▶ _EXERCISE BRIEF_
Please quote the material below word for word, starting at the line that contains "The width and" and ending at the line that contains "click(x=825, y=393)". Leave the pictures out.
>>>>
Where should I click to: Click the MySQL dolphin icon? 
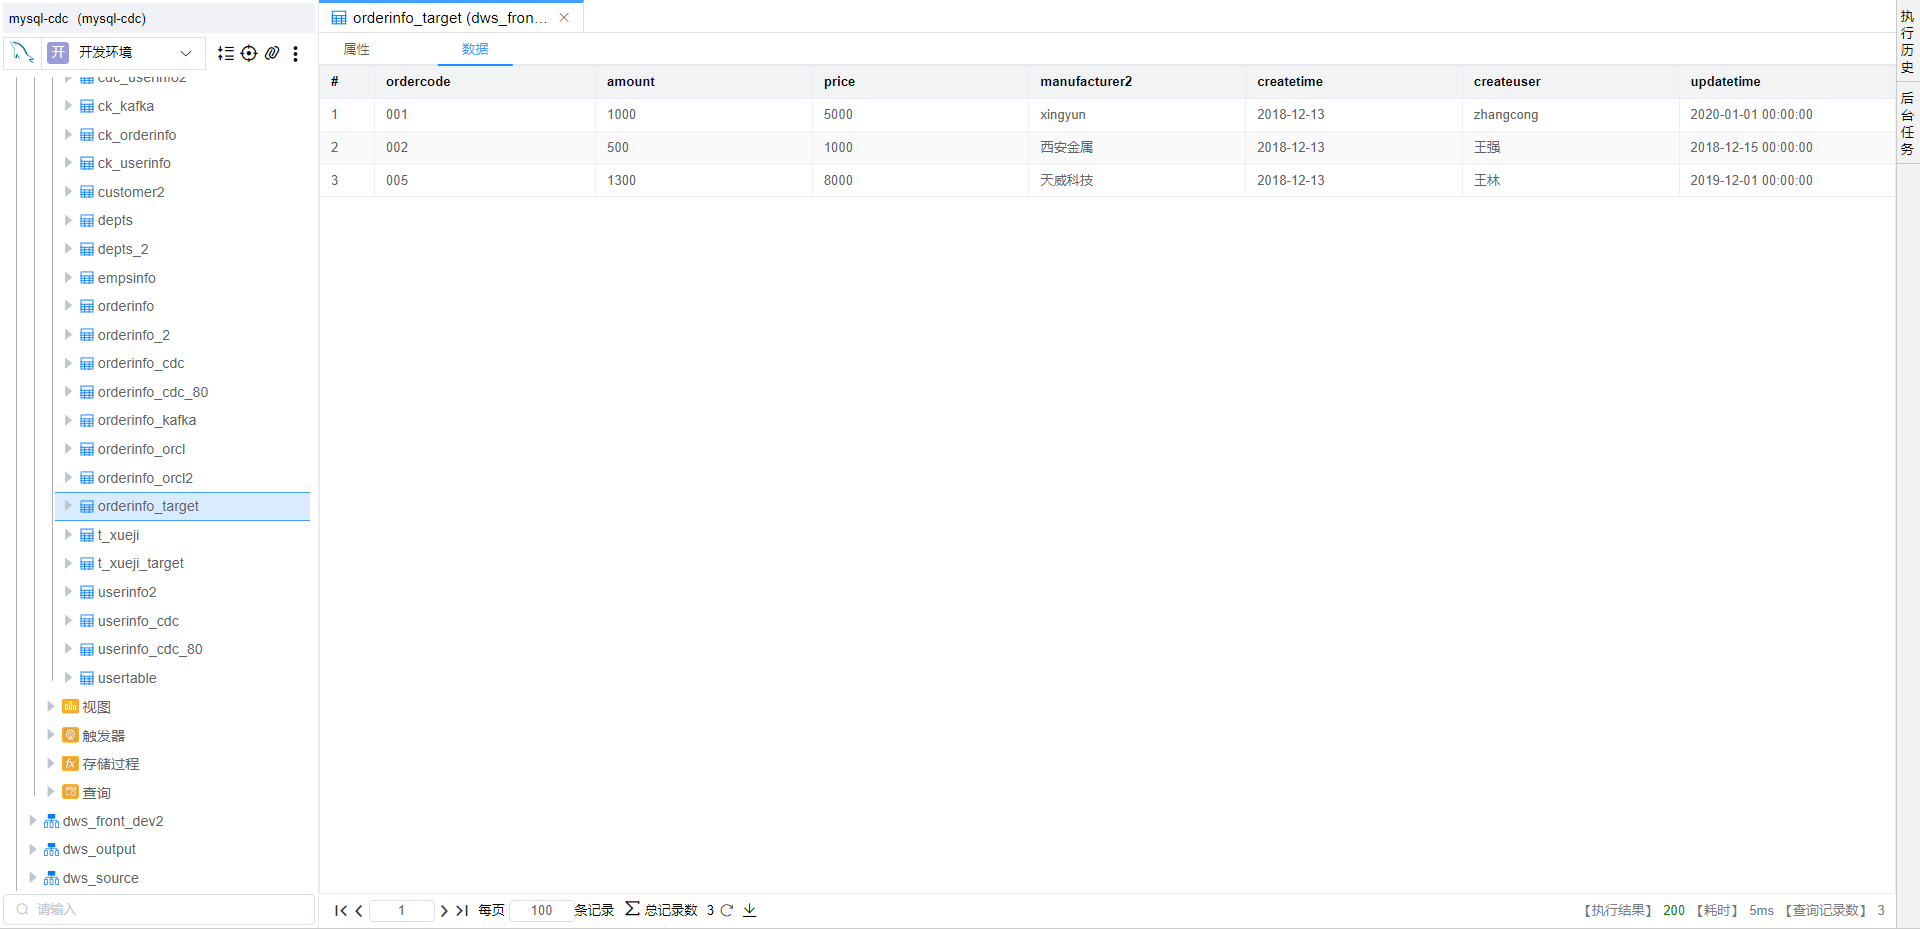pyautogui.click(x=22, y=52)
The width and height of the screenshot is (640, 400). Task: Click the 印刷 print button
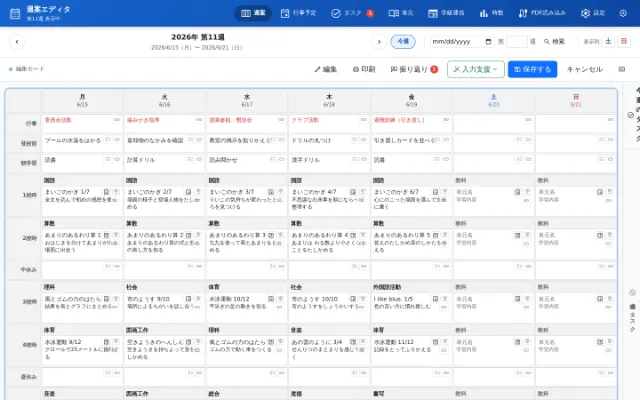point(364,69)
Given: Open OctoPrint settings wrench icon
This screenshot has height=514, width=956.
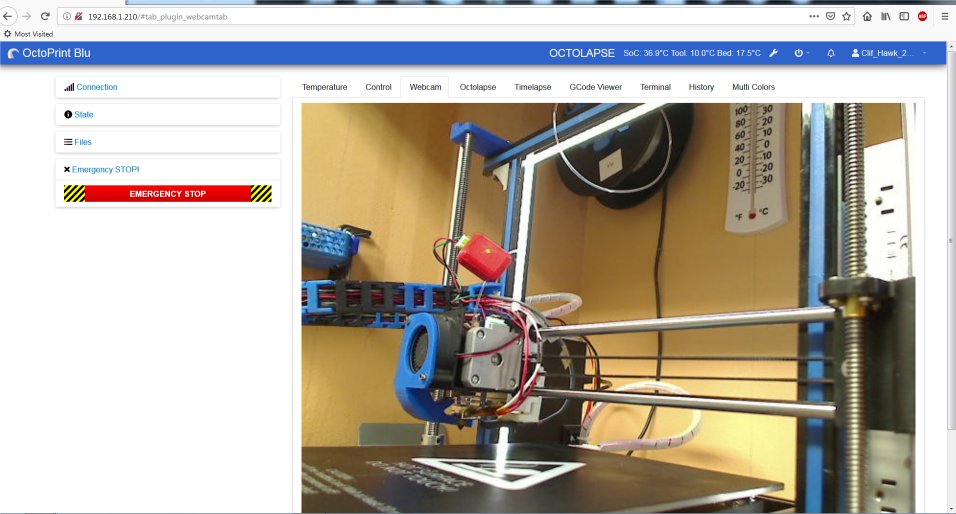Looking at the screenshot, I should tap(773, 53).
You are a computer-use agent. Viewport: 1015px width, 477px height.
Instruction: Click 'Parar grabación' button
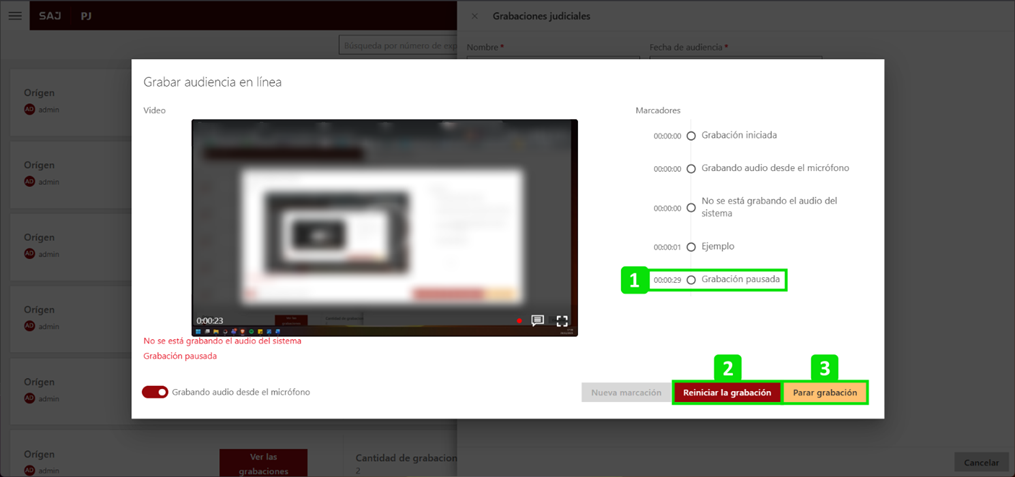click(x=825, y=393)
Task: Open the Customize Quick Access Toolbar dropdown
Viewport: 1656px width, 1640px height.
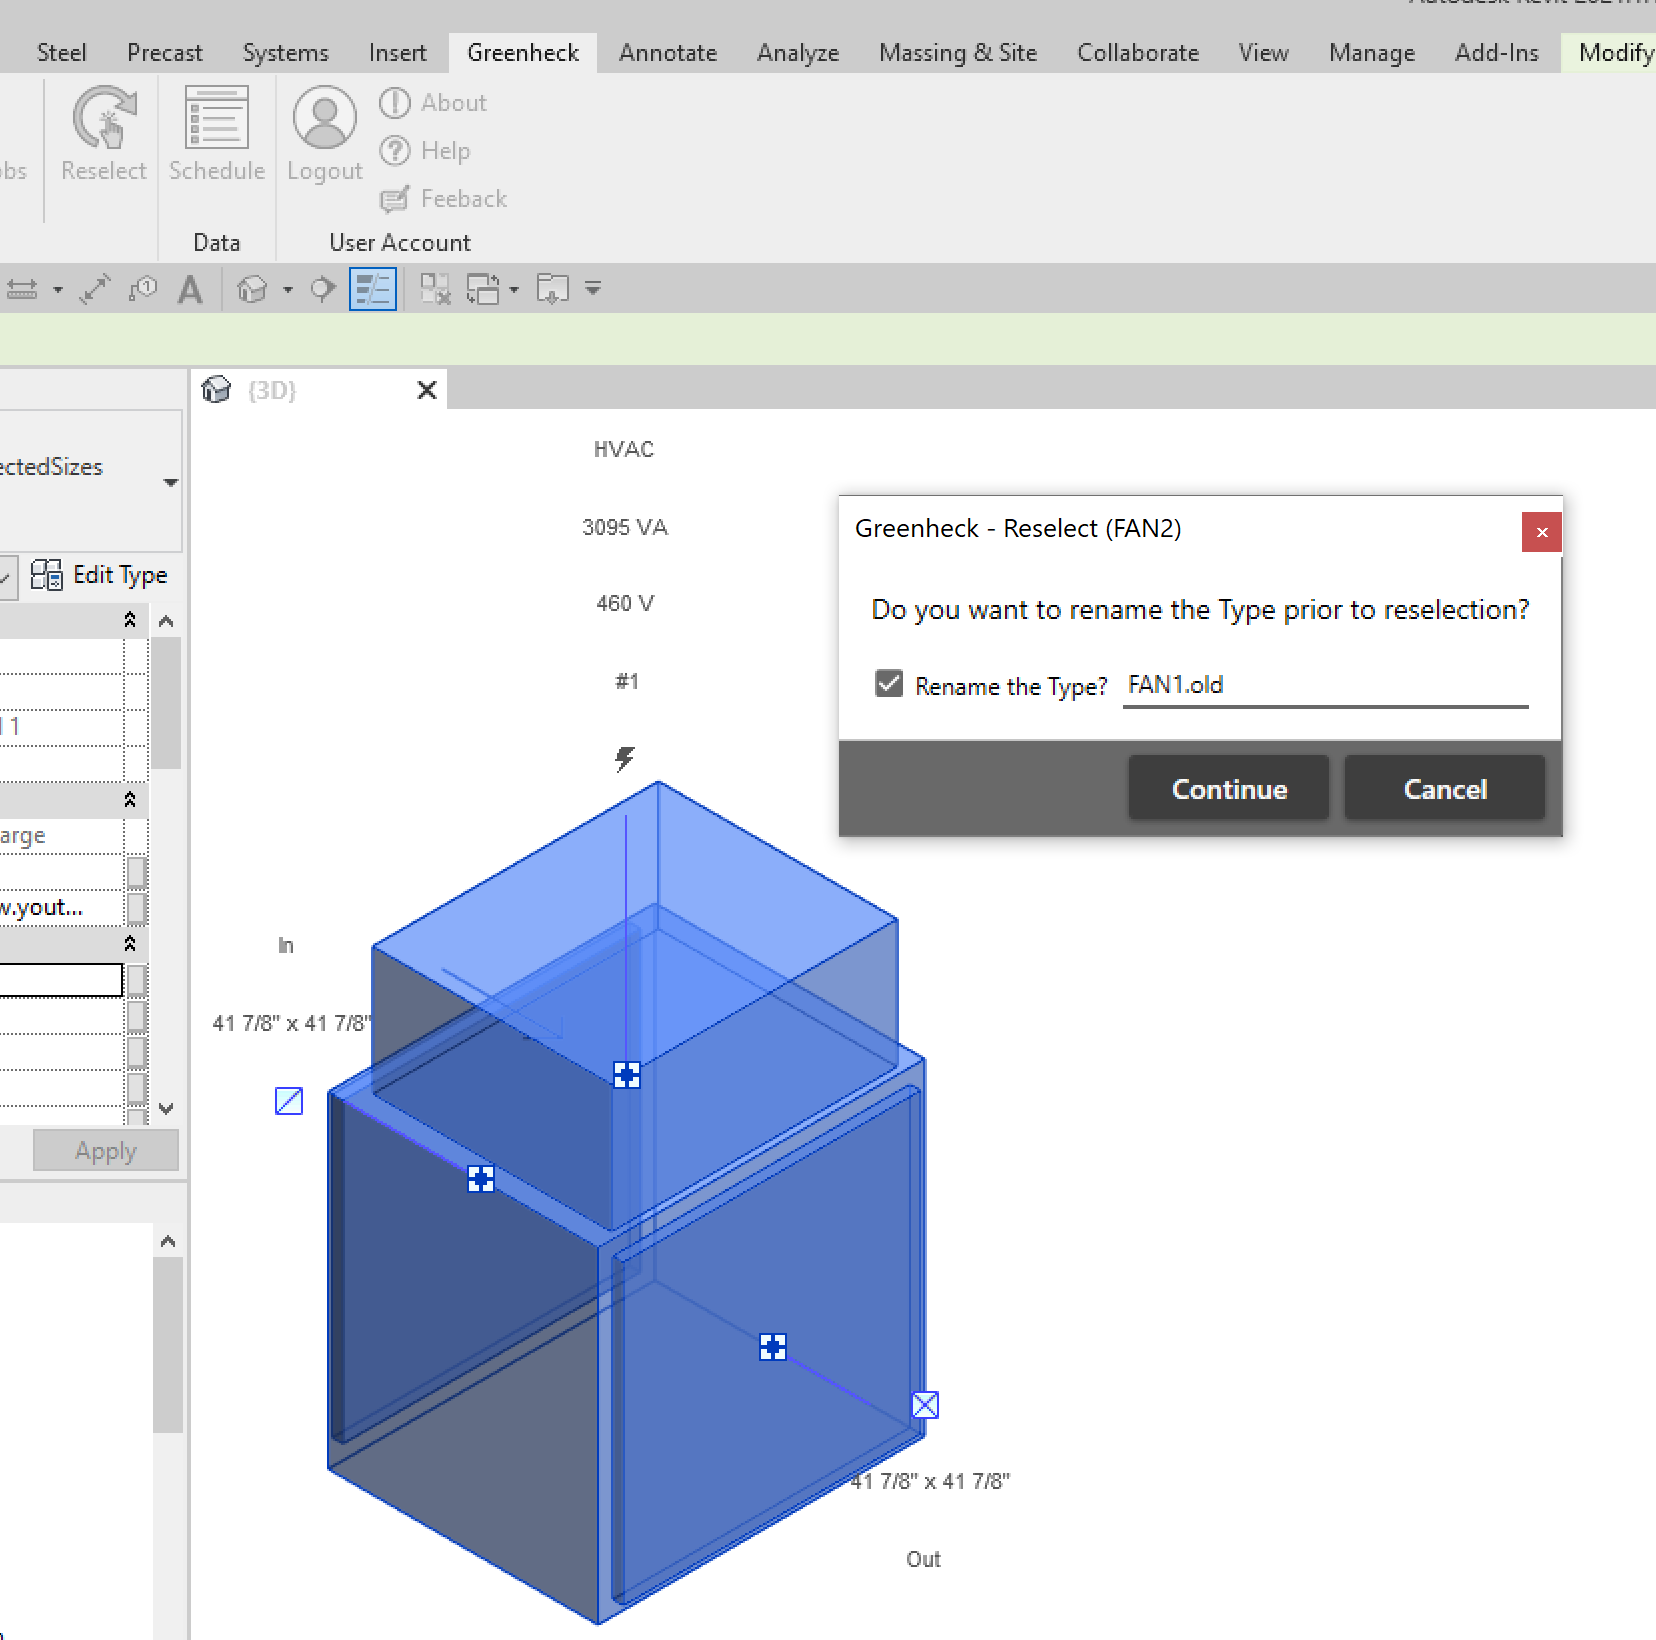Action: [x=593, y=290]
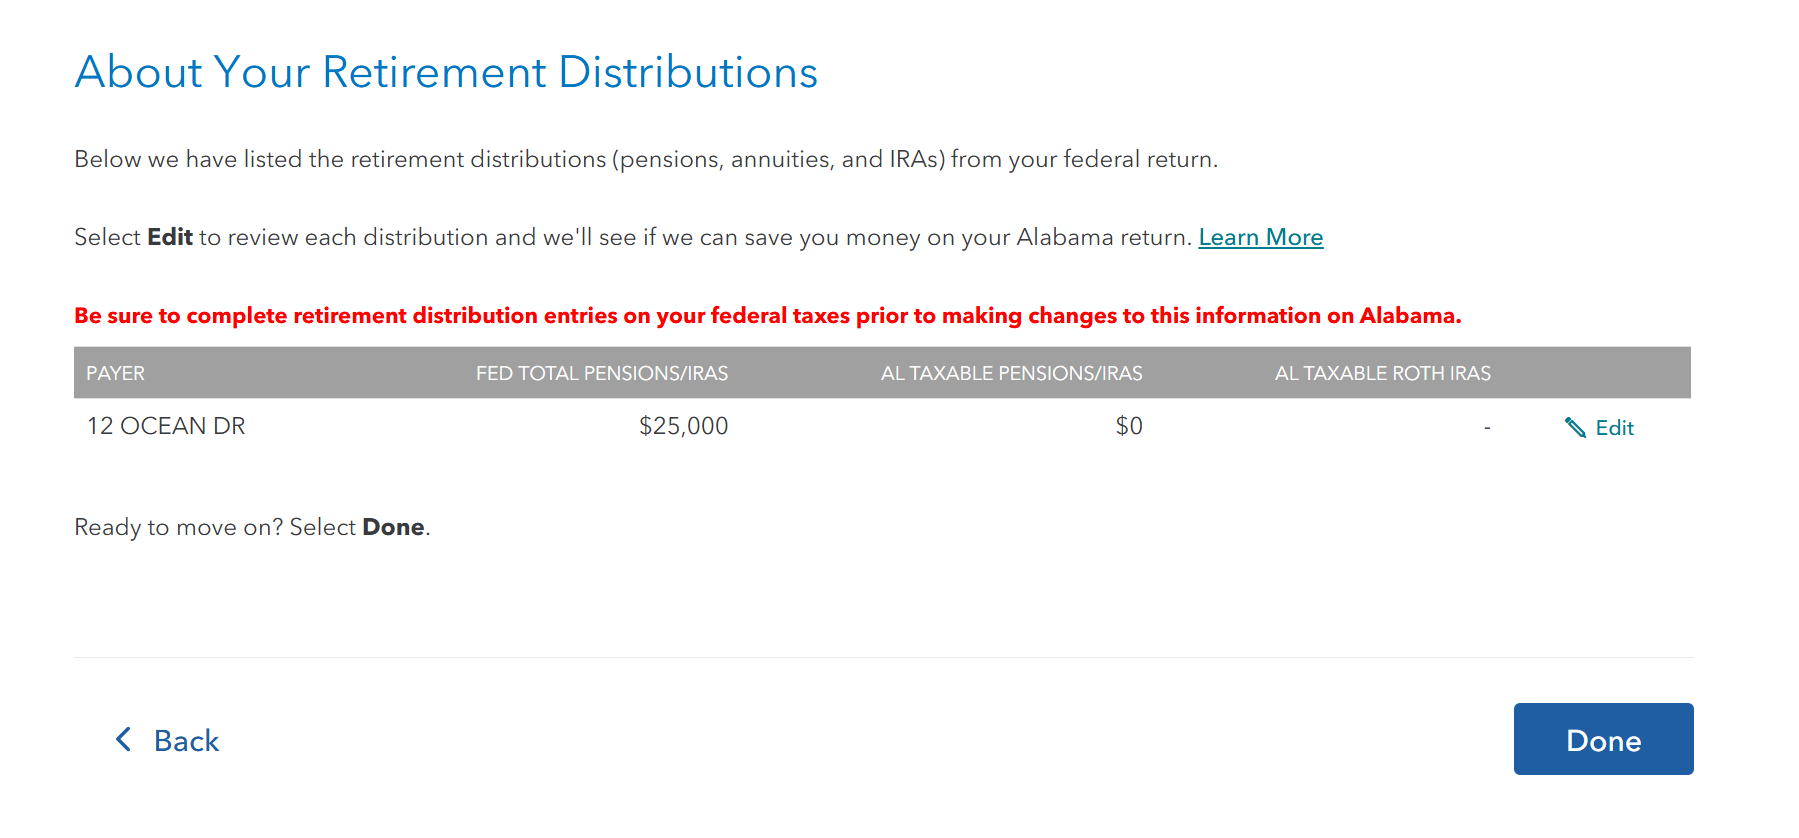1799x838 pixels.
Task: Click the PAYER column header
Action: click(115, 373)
<<<<
▶ _TASK RESULT_
The width and height of the screenshot is (640, 400). Task: Click the 印刷 print button
point(364,69)
Given: Open OctoPrint settings wrench icon
This screenshot has height=514, width=956.
Looking at the screenshot, I should tap(773, 53).
You are a computer-use agent. Viewport: 1015px width, 477px height.
Instruction: Click 'Parar grabación' button
click(x=825, y=393)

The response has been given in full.